Despite his incessant insistence on being mentally sharper than ever, Trump has, in fact, conflated Pelosi and Haley seven—yes, seven—times. And Haley, for her part, has jumped on the opportunity to highlight this point of confusion. “Last night, Trump is at a rally and he’s going on and on, mentioning me several times as to why I didn’t take security during the Capitol riots,” as she told a crowd in New Hampshire earlier this month. “Why I didn’t handle January 6 better. I wasn’t even in DC on January 6. I wasn’t in office then.”

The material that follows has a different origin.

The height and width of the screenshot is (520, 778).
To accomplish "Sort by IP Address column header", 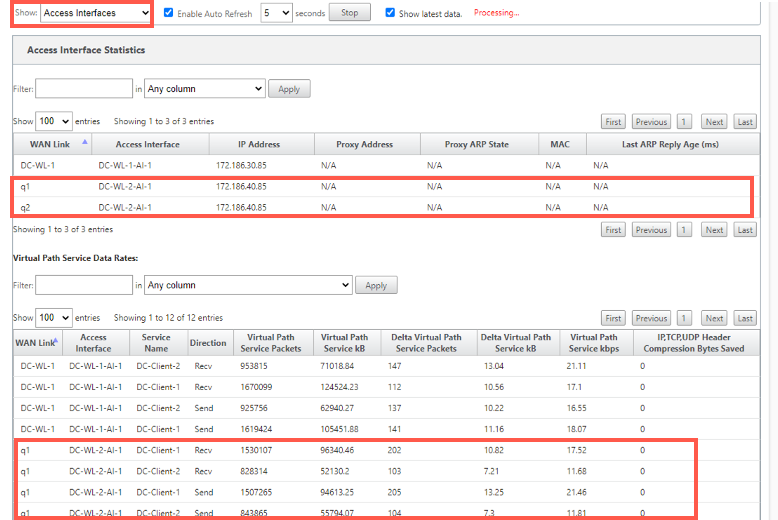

Though they might sit on different sides of the aisle, Pelosi and Haley do have one commonality: They are both women who have successfully gotten under Trump’s skin. They have weathered the costs of being chief Trump antagonists, and they are not alone. Fulton County district attorney Fani Willis, who is bringing a RICO case against Trump for attempting to interfere in Georgia’s 2020 election, has been subjected to death threats and racist slurs from Trump’s supporters. The same can be said for New York attorney general Letitia James, who is bringing an enormous civil fraud case against Trump. (James, like Carroll, has actually gotten Trump to appear in court—which may speak to how much he prizes his family real estate business, no doubt a cornerstone of his billionaire mythos.)

When it comes to the men in Trump’s life, however, the former president has largely been able to roll over them with little to no pushback. Nowhere is that truer than in Congress, where House Republicans remain at his beck and call to blow up whatever legislation the ex-president sees fit. Instead, it’s historically been women who have stood up to Trump. For instance, on Sunday, when asked about the Carroll judgment, Haley refused to kowtow to Trump in the way most of the (male-dominated) GOP primary field did. “I absolutely trust the jury, and I think that they made their decision based on the evidence,” the presidential hopeful told NBC’s Meet the Press. The American people, she added, “see that he’s completely distracted, they see that he’s going on these rants about how he’s the victim, and I think that’s exactly what we don’t need a strong leader to be.”

Of course, no one is expecting Haley to come out on top of Trump and clinch the GOP nomination. But every time he insults her intelligence, heritage, or attire, he shows the American people just who he really is—which could matter in the general.

Standing up to Trump is scary; it could put anyone’s personal and professional livelihoods in peril, which is precisely why Republicans refuse to do it. In Carroll’s case, it’s hard to imagine she wanted to spend the first year of her 80s sitting in a courtroom, facing off against a bully, and wading through a sea of death threats while getting shuttled from place to place by private security. But she did it because she felt she had to. And if the people in power would have followed her example back in 2016 or 2020, then Trump might’ve just been kicked back into the gutters of reality television instead of getting another shot at the White House.